The success of any organization depends in part on its ability to access and manage its own digital media, and for a healthcare provider, it’s mission-critical. But it’s easier said than done, especially if the healthcare organization is more than a hundred years old, and employs tens of thousands of people in facilities across the country.
Over the decades, different groups in such an organization develop their own efforts to organize their work — from human resource teams responsible for onboarding dozens of new employees every week, to creative teams producing external and internal communications. These efforts are, by definition, siloed, and gradually the disconnections become more pronounced. Eventually, the idea of a unified, organization-wide digital asset management solution seems impossible.
That was the situation facing one of Aldis’s most-valued and longest-standing clients. The relationship started in 2018, when the soon-to-be-client’s leadership team reached out to Aldis… for a demo.
“They asked me to do a demo for them — any DAM demo,” said Phil Seibel, Aldis librarian. “Really, it was: ‘Please just pick a system that can show us what’s possible, and let's start talking.’ They had seen some of our work with other clients, and they had a feeling that if we just began to spool out ideas, that a solution for them would come from it.”
Eventually, it did, but the process was a gradual one. Seibel and the Aldis team began to interview stakeholders across the organization — a current-state audit.
“We talked to each of several individual media production groups — all in different silos — and we’d sit down and take it from the top, very big picture,” said Seibel. “‘How do you get your job done? Where's your stuff, and how do you access it?’ And then we’d drill down from there.”
These in-depth conversations led to a comprehensive audit of media usage, storage, and accessibility across a broad spectrum of internal groups. Also coming into focus: the needs of those same teams.
Seibel again: “We wound up creating a constellation of needs and priorities. Then we worked to coalesce that into two documents: one process document and one policy document — the beginnings of a governance plan.“
Design & Deployment
Those outputs provided the nuts and bolts for a formal RFP process, to identify a DAM platform provider. That process was managed by the client’s procurement team, but Aldis remained involved in other aspects of the larger project, laying the groundwork for the eventual deployment and adoption of a DAM system. For example, Aldis helped write the job description for an in-house librarian. This person would eventually manage the DAM system — and to this day works hand-in-glove with the Aldis team.

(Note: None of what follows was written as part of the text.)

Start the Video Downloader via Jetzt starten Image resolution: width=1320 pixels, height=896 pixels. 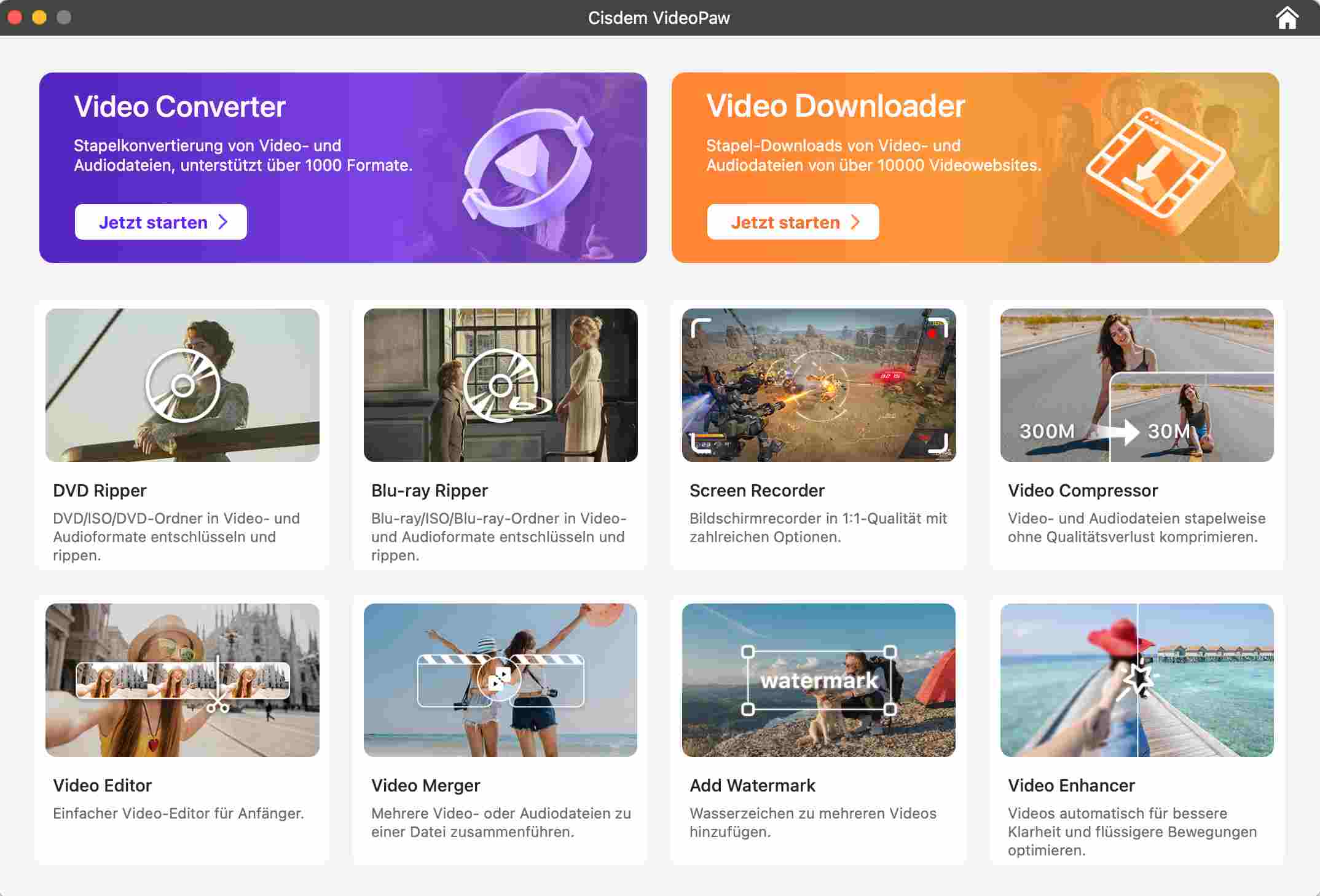pos(793,222)
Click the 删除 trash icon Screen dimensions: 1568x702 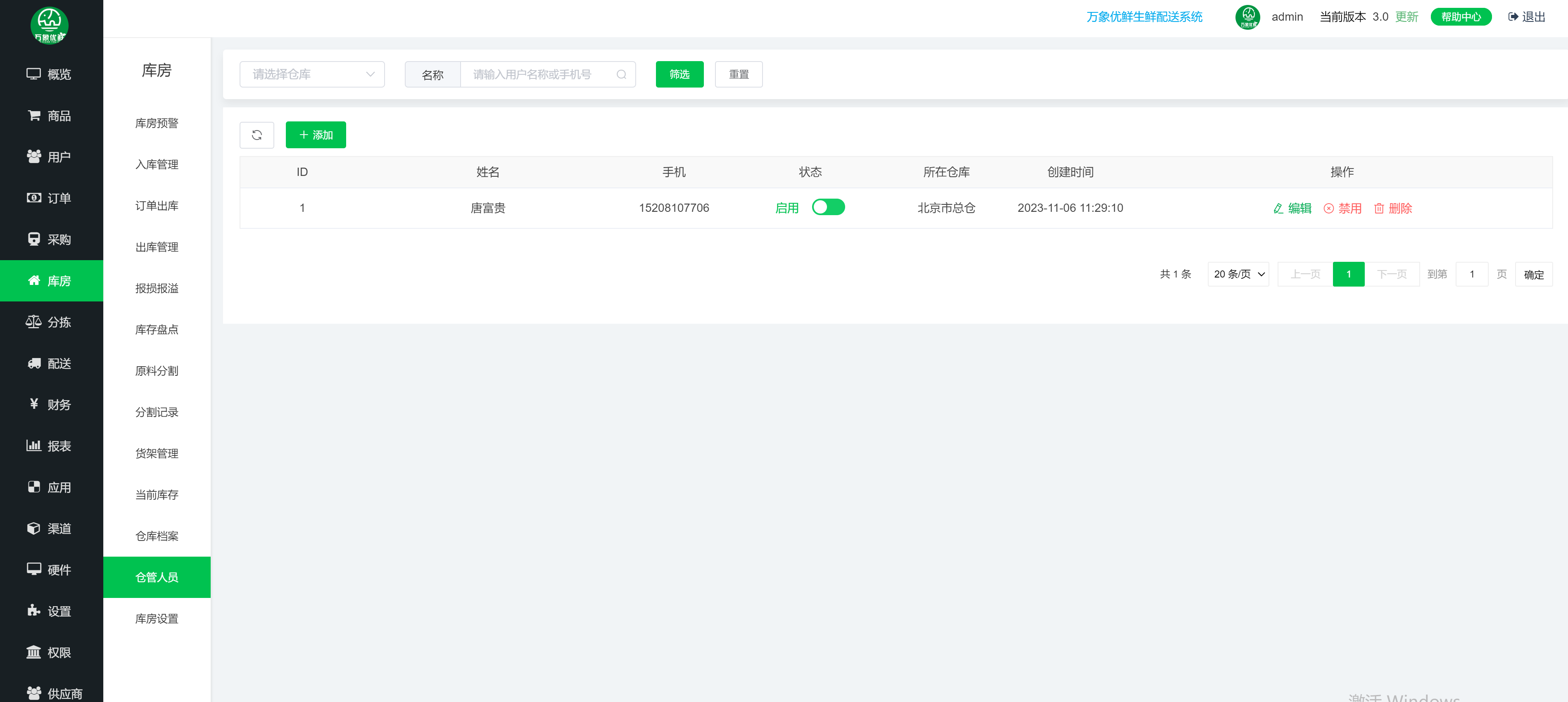tap(1379, 209)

“It’s rare for one of our clients to have a trained librarian in-house — and it’s great,” said Siri Raasch, Aldis librarian. “We can all nerd out together and communicate in a shorthand that really makes things run efficiently.”
The RFP process resulted in a choice for the client’s DAM platform: Cortex by Orange Logic. The Aldis team got to work on two fronts: the librarian team dug into Cortex, fast becoming experts on the software; and Phil helped the client’s leadership develop a sustainable governance plan — now based on and tailored to the Orange Logic system — and worked with the Orange Logic AND client teams to navigate user acceptance.
“We played the role of middle-man, but in a good way,” said Seibel. “We could be the objective team that didn’t tip the scales — we were just all about adoption, making sure the organization got the best out of a great platform.”
Today, Aldis provides ongoing, daily support for the internal team. The weekly drumbeat of run-the-business work includes things like tagging the never-ending stream of new employee photos, but the steady rhythm is punctuated by frequent stand-alone projects that represent different facets of the larger goal: migrating decades of siloed work into an integrated system.
Two examples: re-ingesting and re-tagging all the videos on the organization’s YouTube channel, so video content is now searchable and accessible through the DAM; and refreshing the taxonomy for thousands of stock images, with language that’s more contemporary and more relevant for today’s employees.
Technically, this ongoing support is called “fractional librarian services,” but really, Aldis is an extension of the internal team.
“We’re integrated, definitely,” said Kyle Henke, Aldis librarian. “We have consistent meetings, consistent communication. We're treated like staff and that’s how we think about it, too.”